Endesa X
- Company type: Privately-held company
- Industry: Energy
- Founded: 1 September 2020
- Founder: Enel Group
- Headquarters: Madrid, Spain
- Key people: Josep Trabado Farré, General Manager
- Website: www.endesax.com

= Endesa X =

Spanish energy company

Endesa X is a renewable energy company that operates in Spain and Portugal to achieve the goal of total decarbonization, a European Union target to be met by 2050. Its main office is in Madrid.

== History ==
On 18 November 2018, the Endesa Group launched Endesa X as an own brand with a focus on digitization, innovation and sustainability in both Spain and Portugal. Endesa X aims to promote access to renewable energy sources for companies, public administrations and private individuals. In 2018, Endesa X announced the development of a public access charging infrastructure plan to promote electric mobility in Spain. This plan includes the installation of 8,500 public access charging points over a five-year period (2019-2023). Endesa X confirmed the objective of 2020 with the installation of the first 2,000 public charging stations, thus completing the first phase of the project. The company has a portfolio of 2 million customers, 298 employees in Spain and 6 in Portugal. In 2019, Endesa's gross investments totalled 271.2 million euros. On 14 September 2020 it has announced a cooperation agreement with Athlon (Daimler Group) to launch an electric leasing service for companies. In the same year, in coordination with HERE, a company providing geographic and cartographic data services, Endesa X has launched City Analytics, a mobility map that helps public administrations in managing emergencies during the COVID-19 pandemic.

== Activities ==
In 2020, the company launched a smart thermostat which integrates Amazon's virtual assistant Alexa.

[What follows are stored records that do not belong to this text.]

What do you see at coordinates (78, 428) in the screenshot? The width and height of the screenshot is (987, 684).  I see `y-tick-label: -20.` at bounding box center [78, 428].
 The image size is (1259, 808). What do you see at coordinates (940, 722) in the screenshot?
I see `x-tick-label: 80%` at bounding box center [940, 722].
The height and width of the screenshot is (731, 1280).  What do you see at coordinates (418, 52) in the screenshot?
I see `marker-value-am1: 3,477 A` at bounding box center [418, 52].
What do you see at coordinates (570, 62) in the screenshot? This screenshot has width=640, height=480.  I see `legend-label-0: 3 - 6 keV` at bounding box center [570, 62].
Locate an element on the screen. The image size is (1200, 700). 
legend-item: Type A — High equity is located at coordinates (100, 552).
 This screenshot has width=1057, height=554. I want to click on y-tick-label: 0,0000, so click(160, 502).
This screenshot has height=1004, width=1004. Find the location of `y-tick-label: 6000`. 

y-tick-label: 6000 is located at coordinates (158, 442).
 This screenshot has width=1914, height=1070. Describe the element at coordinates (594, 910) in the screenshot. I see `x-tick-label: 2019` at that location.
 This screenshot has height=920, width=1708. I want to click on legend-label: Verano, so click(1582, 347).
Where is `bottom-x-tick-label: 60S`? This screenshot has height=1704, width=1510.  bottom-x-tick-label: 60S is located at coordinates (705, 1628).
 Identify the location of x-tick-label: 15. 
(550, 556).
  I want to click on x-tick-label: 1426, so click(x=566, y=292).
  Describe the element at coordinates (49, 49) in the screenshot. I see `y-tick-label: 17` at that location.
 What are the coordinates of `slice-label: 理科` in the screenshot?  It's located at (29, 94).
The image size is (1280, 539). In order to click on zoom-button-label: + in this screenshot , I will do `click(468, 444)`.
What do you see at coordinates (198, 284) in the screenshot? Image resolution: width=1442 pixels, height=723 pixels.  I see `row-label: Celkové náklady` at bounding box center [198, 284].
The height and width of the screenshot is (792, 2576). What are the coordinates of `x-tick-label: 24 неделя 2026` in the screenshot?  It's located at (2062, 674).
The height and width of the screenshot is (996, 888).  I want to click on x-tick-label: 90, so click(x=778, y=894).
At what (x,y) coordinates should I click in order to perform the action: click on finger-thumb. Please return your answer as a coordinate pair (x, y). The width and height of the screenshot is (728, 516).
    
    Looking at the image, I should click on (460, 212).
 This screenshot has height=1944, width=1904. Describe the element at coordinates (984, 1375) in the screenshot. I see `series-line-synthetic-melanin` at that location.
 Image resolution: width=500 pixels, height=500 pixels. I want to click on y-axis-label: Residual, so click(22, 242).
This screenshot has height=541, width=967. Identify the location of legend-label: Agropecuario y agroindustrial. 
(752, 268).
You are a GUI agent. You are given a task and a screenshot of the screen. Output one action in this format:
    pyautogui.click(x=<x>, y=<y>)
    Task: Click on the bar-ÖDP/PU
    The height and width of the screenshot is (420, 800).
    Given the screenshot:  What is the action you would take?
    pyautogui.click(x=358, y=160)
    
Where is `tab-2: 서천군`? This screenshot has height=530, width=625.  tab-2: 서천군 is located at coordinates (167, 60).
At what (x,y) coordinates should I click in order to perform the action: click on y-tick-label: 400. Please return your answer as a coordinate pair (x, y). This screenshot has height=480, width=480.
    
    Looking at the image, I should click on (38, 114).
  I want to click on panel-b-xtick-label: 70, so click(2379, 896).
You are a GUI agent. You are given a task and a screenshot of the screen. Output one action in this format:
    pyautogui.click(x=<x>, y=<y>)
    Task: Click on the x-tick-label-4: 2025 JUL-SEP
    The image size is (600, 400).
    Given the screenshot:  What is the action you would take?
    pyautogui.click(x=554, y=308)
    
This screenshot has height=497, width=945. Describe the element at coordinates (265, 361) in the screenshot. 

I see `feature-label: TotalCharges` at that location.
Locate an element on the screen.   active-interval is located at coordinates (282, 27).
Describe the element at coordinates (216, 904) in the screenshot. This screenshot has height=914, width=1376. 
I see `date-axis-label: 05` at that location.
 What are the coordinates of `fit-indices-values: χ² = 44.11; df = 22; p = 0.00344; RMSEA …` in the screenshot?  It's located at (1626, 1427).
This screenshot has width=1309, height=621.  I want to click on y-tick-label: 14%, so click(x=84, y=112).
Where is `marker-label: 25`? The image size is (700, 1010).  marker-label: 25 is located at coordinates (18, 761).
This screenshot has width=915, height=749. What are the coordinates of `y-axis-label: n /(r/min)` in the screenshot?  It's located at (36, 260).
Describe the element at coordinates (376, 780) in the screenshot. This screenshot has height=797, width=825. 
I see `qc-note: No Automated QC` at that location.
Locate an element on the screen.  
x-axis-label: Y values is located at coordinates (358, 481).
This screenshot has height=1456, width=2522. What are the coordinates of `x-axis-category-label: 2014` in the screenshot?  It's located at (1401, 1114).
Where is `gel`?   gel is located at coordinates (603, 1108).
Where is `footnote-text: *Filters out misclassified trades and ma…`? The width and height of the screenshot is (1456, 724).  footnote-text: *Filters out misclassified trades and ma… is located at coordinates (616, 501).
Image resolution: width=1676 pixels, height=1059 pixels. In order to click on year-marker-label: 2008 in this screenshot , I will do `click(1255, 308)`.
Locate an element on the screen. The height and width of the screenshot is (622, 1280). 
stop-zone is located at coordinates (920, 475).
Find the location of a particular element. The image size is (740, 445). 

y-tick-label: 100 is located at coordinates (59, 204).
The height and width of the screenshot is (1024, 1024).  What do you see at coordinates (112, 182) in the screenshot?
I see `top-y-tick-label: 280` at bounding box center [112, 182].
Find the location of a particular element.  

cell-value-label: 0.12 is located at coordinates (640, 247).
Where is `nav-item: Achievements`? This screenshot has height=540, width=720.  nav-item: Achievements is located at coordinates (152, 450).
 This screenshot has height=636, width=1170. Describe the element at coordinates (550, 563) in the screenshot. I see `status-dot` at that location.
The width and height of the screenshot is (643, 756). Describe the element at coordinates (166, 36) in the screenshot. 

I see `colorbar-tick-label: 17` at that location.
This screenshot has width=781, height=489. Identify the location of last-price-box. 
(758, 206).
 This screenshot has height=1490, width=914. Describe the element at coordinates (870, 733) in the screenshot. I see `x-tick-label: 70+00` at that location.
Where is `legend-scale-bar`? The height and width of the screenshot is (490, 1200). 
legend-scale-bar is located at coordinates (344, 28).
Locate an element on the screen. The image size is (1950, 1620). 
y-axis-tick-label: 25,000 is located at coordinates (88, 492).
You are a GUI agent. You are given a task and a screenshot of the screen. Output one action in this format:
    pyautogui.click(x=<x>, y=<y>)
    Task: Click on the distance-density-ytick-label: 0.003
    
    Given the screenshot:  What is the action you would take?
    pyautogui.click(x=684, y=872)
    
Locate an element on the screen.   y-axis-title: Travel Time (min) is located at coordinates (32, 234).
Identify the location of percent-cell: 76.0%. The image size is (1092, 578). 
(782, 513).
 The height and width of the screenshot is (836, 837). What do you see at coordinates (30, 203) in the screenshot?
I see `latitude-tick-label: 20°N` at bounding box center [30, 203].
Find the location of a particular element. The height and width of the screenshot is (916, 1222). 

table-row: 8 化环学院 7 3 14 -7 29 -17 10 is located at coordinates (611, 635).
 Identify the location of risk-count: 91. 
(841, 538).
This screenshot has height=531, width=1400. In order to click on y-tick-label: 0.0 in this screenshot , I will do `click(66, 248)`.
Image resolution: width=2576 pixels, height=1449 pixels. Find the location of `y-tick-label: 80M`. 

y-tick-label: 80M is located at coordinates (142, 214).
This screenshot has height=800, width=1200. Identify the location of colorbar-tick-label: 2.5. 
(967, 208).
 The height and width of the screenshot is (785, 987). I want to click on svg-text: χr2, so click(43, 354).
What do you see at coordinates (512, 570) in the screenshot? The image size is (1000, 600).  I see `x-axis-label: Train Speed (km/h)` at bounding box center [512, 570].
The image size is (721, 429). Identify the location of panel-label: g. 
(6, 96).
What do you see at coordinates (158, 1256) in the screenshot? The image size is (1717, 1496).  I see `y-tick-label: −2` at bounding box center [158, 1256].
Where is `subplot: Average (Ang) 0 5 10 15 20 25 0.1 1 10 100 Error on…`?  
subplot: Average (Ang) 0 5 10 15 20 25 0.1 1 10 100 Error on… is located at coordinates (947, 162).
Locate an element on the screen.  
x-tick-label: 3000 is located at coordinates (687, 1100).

In Barcelona, it worked together with the City Council on the development of electric buses. This led, in October 2020, to the first fully electric line (H16) which joins the Forum with the Zona Franca area.

== Awards ==
On 11 December 2018 Endesa X received “Best Mobility Project” from Spanish radio station Capital Radio for its 5-years infrastructure plan.

On 15 September 2020, Endesa X received the First Prize for the “European Mobility Week” from the Generalitat Valenciana, for its commitment to electric mobility.